Sure, it's not all pros. I know the property prices can be scary there (edited: I googled property prices in Melbourne, and all I got were Singaporean news articles stating it's worse over here). Public transportation isn't as well-connected. Eating out isn't cheap. Less Singaporean food. The locals there won't be as cordial to you just because of race. (Can't blame really, I'm prolly way more racist than them.) Jobs aren't easy to find.

Oh well, but really, it's about the soft warm factors like a lifestyle suited to your personality, rather than the hard cold factors like money eh? When a human's basic requirements such as food, rest and lodging are met, it's all about the soft warm factors to make one happy.

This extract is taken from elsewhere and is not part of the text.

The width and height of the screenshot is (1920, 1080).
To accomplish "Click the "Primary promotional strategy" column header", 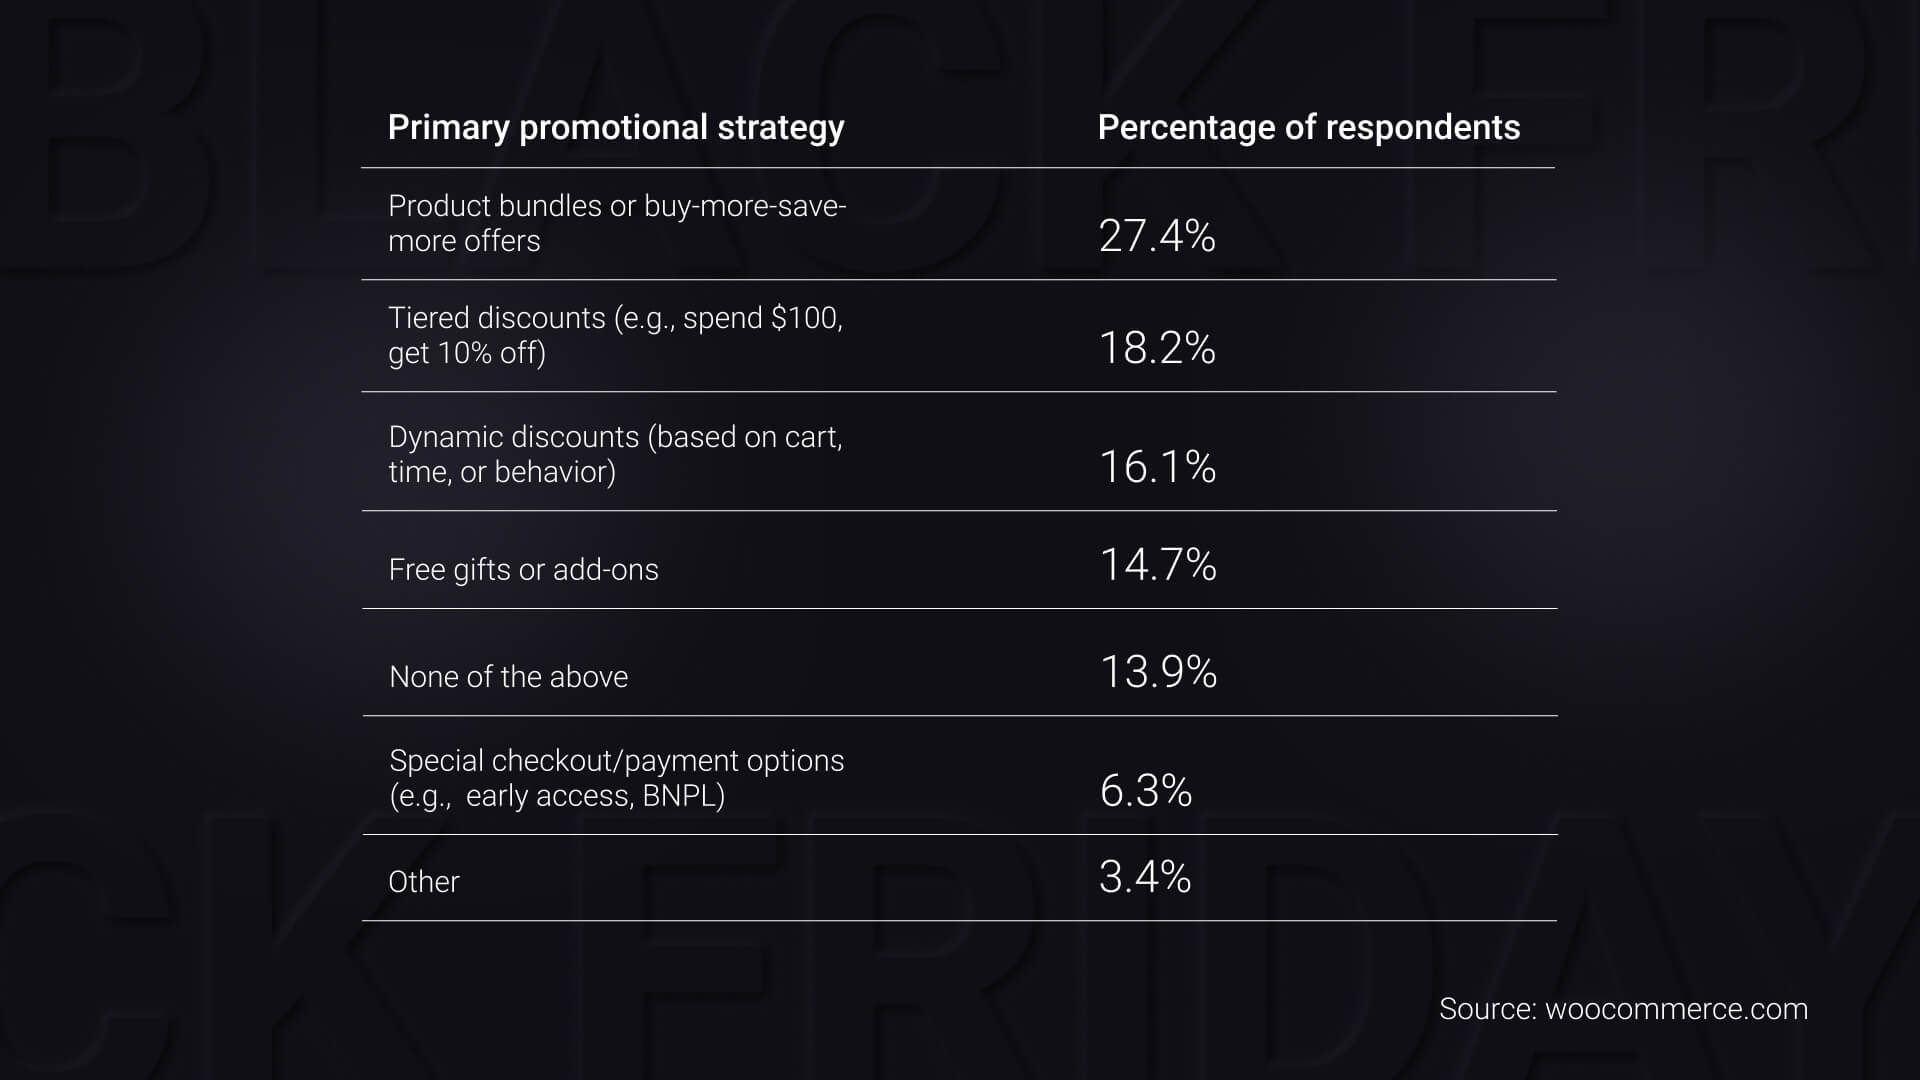I will click(615, 128).
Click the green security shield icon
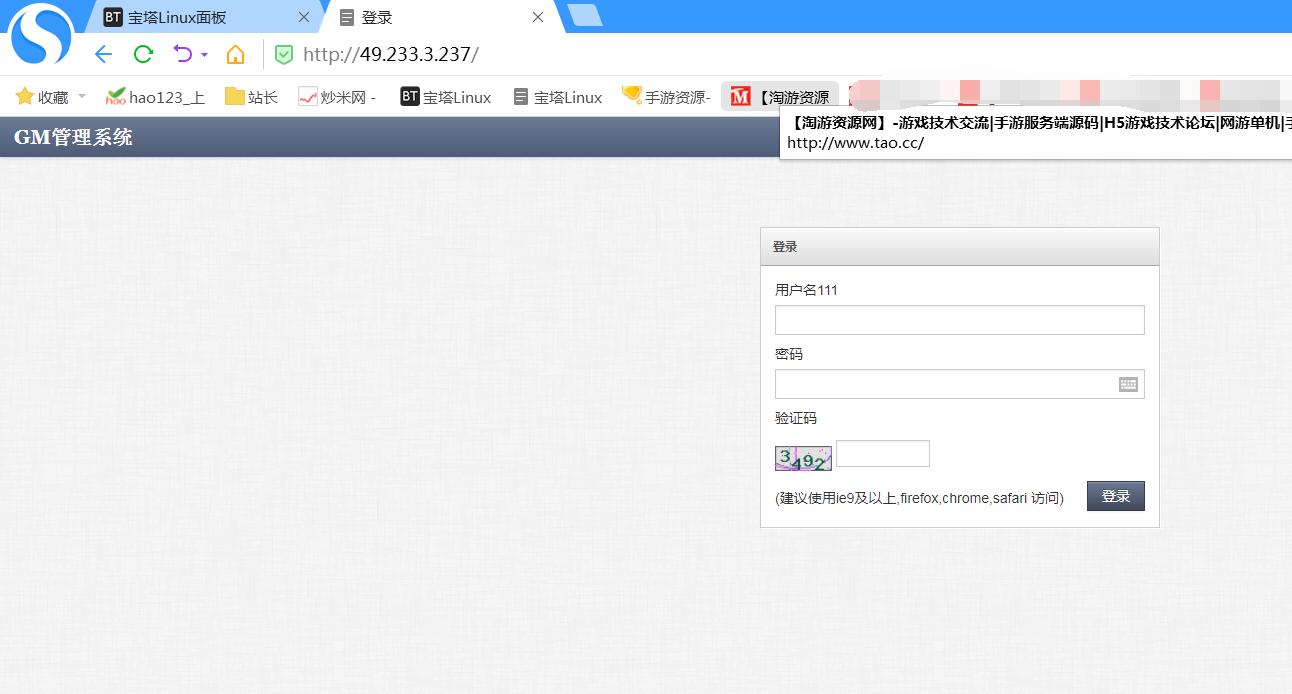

It seems Australia suits me more than Singapore. And not just me, but many people I know. And the government still wonders why so many Singaporeans are flocking abroad?


Pkchukiss said...

Yeah, life here is very stressful, especially the on the transportation system. The jackasses never fails to get on my nerves on the train everyday - and it's going to get worse from here, with all the encouragement to take public transport, as well as the liberal immigrant policy.

I also don't want to squeeze with 6 million other people on one small island.

Anonymous said...

Reminds me of the time I went for job interviews and got a job in Frankston (just off Mornington) But the Victoria State Medical Board refused to give me a license.

I visited a practice in Hastings also.

Melbourne is very very nice.

Anyway I'm done with medicine. Migrated to Canada and am now doing futures trading and property investments.

Medicine is too full of bull and red tape...nonsense....

kc said...

yup, the transportation system here really needs an urgent overhaul, but the gahmen is more interested in building castles in the sky with all that IR talk and sustainable city talk

sure, they're in it for the money - and i can empathise how being at the helm of a country makes one greedy - but bad traffic jams reduce productivity and makes a country pretty much unliveable.

no one wants to work in or visit a country where transportation facilities have been nuked back into the stone age.


heh hastings is one small quiet town that looks like a great idea to live in for a while - until one gets bored of it. i'm more of a big city person

an honourable decision indeed, we have only 1 life, not much pt experiencing just 1 kind of career!